Sunday, April 17, 2011
Posted: 4:09 p.m. Updated: 4:26 p.m.

Associated Press

Dan Haren has't had a problem following every Jered Weaver masterpiece.

WATCH: Dunn feeling fine but 'stinks'

Haren pitched into the seventh inning for his fourth win of the season, Maicer Izturis had three hits and the Los Angeles Angels beat the Chicago White Sox 4-2 on Sunday to complete a three-game sweep.

Haren (4-0) joined Weaver as the major leagues' first four-game winners. The right-hander allowed two runs on seven hits over 6 13 innings, striking out six and not allowing a walk.

"He's started the series three times and he's set the tone every time," Haren said. "There is a lot of teams with a bunch of good pitchers and we're a few of them. What we hope is that when take the mound our team expects to win. That's how I feel and I feel like when I'm on the mound that the eight other guys with me feel like we're going to win that game."

After initially struggling in the ninth, rookie closer Jordan Walden got Juan Pierre to pop out to left with the bases loaded for his third save in as many opportunities.

Mark Trumbo added a solo shot in the fourth inning off White Sox starter Mark Buehrle (1-1), as Chicago lost its fourth straight game. The White Sox opened their 10-game homestand winning four of the first six, and three of their losses were blown saves by the bullpen.

"In most of the games we were one shot away from winning it, but we didn't," White Sox manager Ozzie Guillen said. "The beginning it was the bullpen letting the team down. We're struggling to swing the bat right now. Leaving Chicago, long road trip, those guys will come around and start swinging the bat like we know they can."

§ Dataset excerpt
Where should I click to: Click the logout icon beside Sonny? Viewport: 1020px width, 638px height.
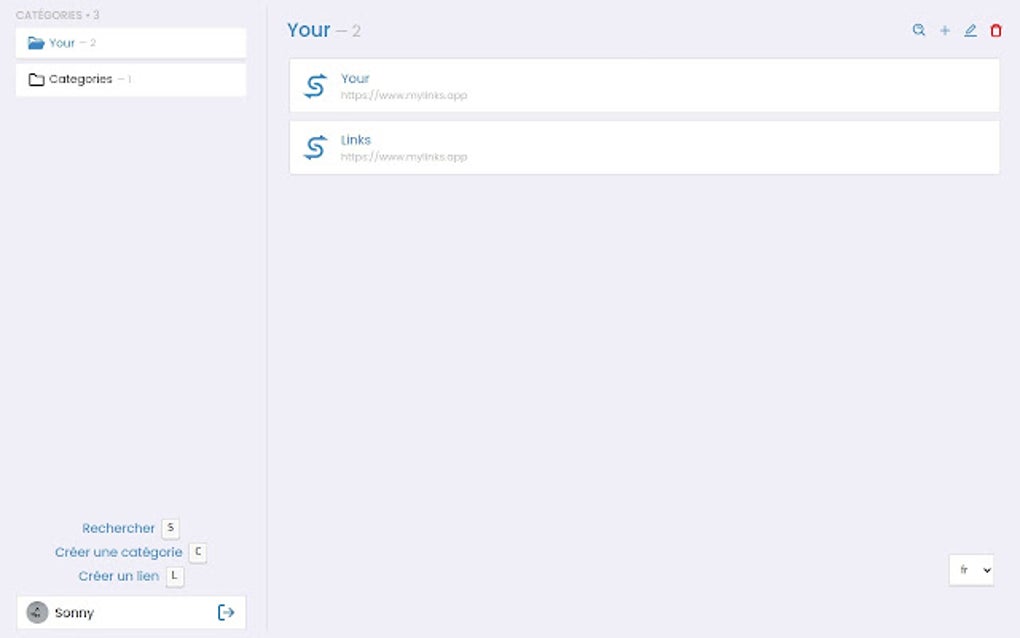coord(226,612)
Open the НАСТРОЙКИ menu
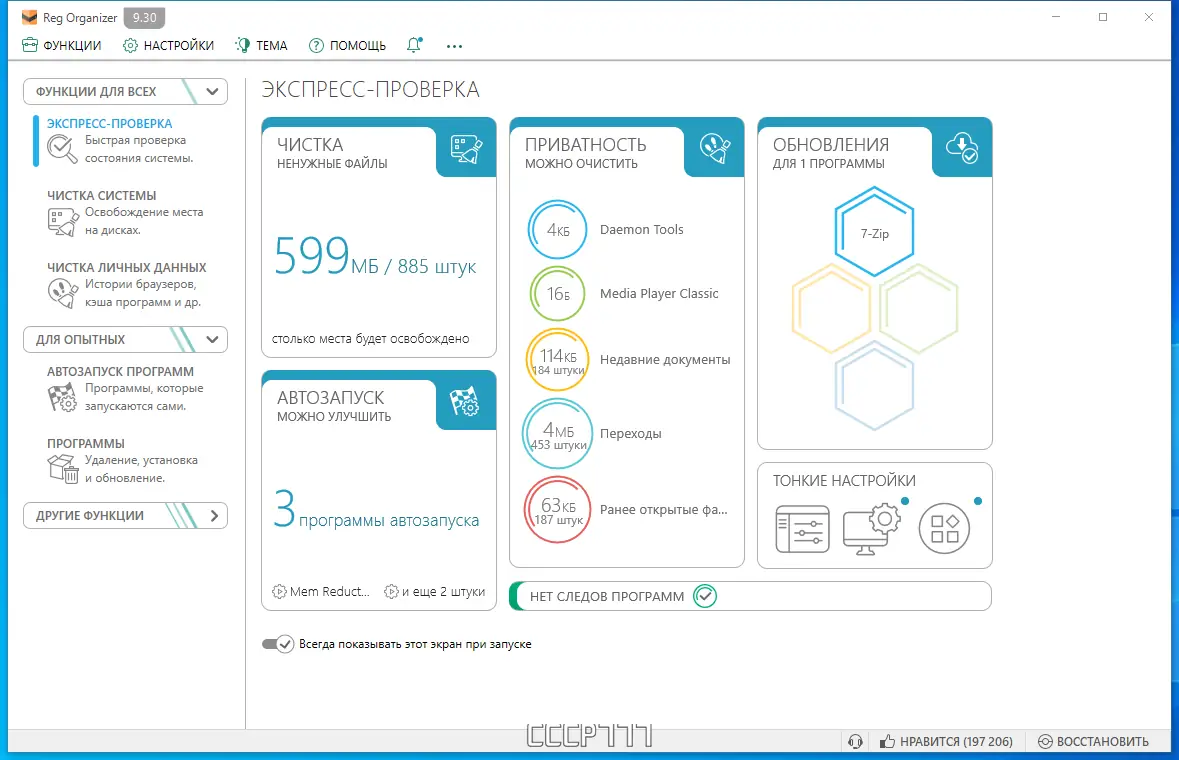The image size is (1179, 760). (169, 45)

§ Work item A
In the Angels–White Sox game report, who hit a solo home run in the fourth inning?
§ Work item B
Output the Angels–White Sox game report word for word, from "Sunday, April 17, 2011" to "allowing a walk.".

§ Problem solution A
Mark Trumbo

§ Problem solution B
Sunday, April 17, 2011
Posted: 4:09 p.m. Updated: 4:26 p.m.

Associated Press

Dan Haren has't had a problem following every Jered Weaver masterpiece.

WATCH: Dunn feeling fine but 'stinks'

Haren pitched into the seventh inning for his fourth win of the season, Maicer Izturis had three hits and the Los Angeles Angels beat the Chicago White Sox 4-2 on Sunday to complete a three-game sweep.

Haren (4-0) joined Weaver as the major leagues' first four-game winners. The right-hander allowed two runs on seven hits over 6 13 innings, striking out six and not allowing a walk.